Re: Updating a very large table

From: "Kevin Grittner" <Kevin(dot)Grittner(at)wicourts(dot)gov>
To: "Rafael Domiciano" <rafael(dot)domiciano(at)gmail(dot)com>
Cc: "pgsql-admin(at)postgresql(dot)org" <pgsql-admin(at)postgresql(dot)org>
Subject: Re: Updating a very large table
Date: 2009-04-24 14:04:36
Message-ID: 49F180A4.EE98.0025.0@wicourts.gov
Views: Raw Message | Whole Thread | Download mbox | Resend email
Thread:
Lists: pgsql-admin

Rafael Domiciano <rafael(dot)domiciano(at)gmail(dot)com> wrote:

> this table has about 15 indexes...

That would tend to make mass updates like this slow.

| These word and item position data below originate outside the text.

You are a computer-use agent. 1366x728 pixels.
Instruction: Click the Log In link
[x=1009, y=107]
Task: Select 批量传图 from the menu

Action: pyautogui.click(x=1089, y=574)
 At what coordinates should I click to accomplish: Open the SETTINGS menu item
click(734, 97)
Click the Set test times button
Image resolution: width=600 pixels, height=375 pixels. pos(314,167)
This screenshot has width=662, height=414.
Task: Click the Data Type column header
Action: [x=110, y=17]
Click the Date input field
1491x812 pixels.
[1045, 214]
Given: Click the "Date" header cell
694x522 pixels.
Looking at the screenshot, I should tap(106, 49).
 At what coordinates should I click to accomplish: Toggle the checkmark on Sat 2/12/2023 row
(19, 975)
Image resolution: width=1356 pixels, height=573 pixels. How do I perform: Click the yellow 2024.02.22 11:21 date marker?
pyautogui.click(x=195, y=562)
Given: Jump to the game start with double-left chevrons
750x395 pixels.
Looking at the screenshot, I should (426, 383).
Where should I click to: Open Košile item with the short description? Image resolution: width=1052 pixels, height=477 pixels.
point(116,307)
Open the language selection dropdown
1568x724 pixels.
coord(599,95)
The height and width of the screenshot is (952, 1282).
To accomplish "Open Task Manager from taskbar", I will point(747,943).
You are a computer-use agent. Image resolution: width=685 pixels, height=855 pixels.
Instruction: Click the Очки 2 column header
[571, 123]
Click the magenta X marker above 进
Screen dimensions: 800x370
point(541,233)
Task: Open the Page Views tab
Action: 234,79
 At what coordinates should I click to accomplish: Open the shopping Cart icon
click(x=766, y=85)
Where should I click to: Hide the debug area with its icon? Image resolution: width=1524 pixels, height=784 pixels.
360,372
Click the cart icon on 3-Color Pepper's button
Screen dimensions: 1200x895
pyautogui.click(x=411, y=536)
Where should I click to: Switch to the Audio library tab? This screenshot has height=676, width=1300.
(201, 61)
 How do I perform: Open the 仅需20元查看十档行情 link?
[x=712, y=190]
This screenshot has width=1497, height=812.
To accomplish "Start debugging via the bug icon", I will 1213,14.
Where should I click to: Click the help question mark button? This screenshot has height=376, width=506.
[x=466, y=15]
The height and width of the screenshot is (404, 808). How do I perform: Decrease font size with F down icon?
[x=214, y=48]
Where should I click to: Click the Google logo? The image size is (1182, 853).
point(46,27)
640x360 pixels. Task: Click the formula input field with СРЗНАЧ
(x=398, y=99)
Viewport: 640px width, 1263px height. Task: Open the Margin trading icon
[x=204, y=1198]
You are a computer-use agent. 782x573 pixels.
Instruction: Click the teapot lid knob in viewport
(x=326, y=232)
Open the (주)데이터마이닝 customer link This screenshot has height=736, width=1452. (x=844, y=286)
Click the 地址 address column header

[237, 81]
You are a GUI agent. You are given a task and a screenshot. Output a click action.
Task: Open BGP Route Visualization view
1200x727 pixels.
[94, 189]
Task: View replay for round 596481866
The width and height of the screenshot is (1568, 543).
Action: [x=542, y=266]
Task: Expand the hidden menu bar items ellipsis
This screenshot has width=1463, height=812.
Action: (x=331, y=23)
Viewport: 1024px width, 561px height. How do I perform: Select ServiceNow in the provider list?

> How good are to Cluster table? Has any criteria to cluster table?
> How can I do it?

CLUSTER reads through the table in the sequence of an index, which you
specify, and creates a new copy of the table and then replaces the
original table with this copy. The table then has no bloat and the
data rows will (until you start modifying the table) be in the same
sequence as that index.

You must have room for a second copy of the table in order for this to
succeed. All indexes, permissions, etc. are set to match the original
table. The only choice is which index to use -- if there is an index
which is often used to select a number of rows, it is a good candidate
for use in the CLUSTER, since that will minimize disk access.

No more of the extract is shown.